» Work to be completed
Do these statements agree with the autocomplete architecture excerpt? Answer yes or no for each and quote the deciding words: 1. On a cache miss, the frontend service asks Zookeeper which trie shard covers the prefix. 2. The load balancer sends every autocomplete request to all frontend nodes. 3. The coordination store handles frequent writes but relatively few reads.

» Document section
»»
7) High-Level Architecture

Components & Data Flow

Client (Browser/App)
- Sends keystroke prefixes to backend as the user types.
Load Balancer
- Distributes incoming autocomplete requests across multiple frontend nodes (e.g., round-robin).
Frontend Autocomplete Service
- Receives prefix.
- Looks up prefix in a distributed cache (memcache-like) for recently computed suggestions.
  Personal note: Many teams in 2025 standardize on Redis for distributed caching instead of Memcached due to richer data structures and strong ecosystem support, but either works for simple key-value results.
- On cache hit: returns suggestions directly to client.
- On cache miss:
  - Consults Zookeeper to find which trie range/shard is responsible for the prefix.
  - Calls one of the trie shard nodes (replicas) for that range.
Coordination / Config Store (Zookeeper)
- Maintains the mapping from prefix ranges to sets of trie shard nodes.
- Example mappings:
  - Initially: [a, $) → {T1, T2, T3}.
  - Later splits: [a, k) → {T1, T2, T3}, [k, $) → {T4, T5, T6}, etc.
- Supports many reads and relatively few writes (only when splitting ranges).
««
» Source data
»»
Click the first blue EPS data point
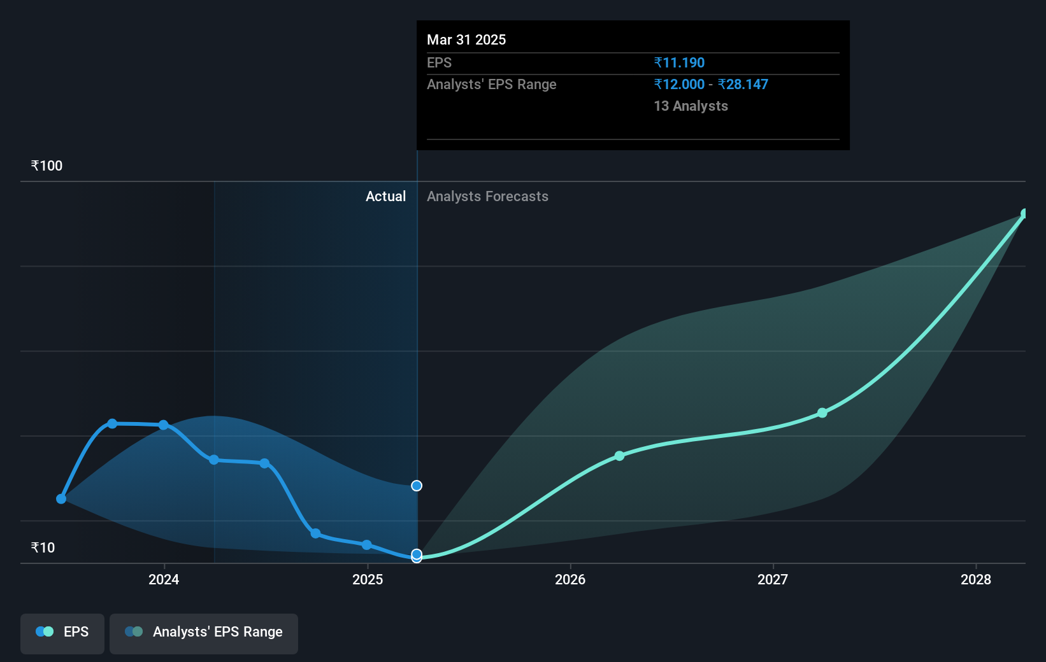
««
» Answer to this problem
1. Yes: "Consults Zookeeper to find which trie range/shard is responsible for the prefix."
2. No: "Distributes incoming autocomplete requests across multiple frontend nodes (e.g., round-robin)."
3. No: "Supports many reads and relatively few writes (only when splitting ranges)."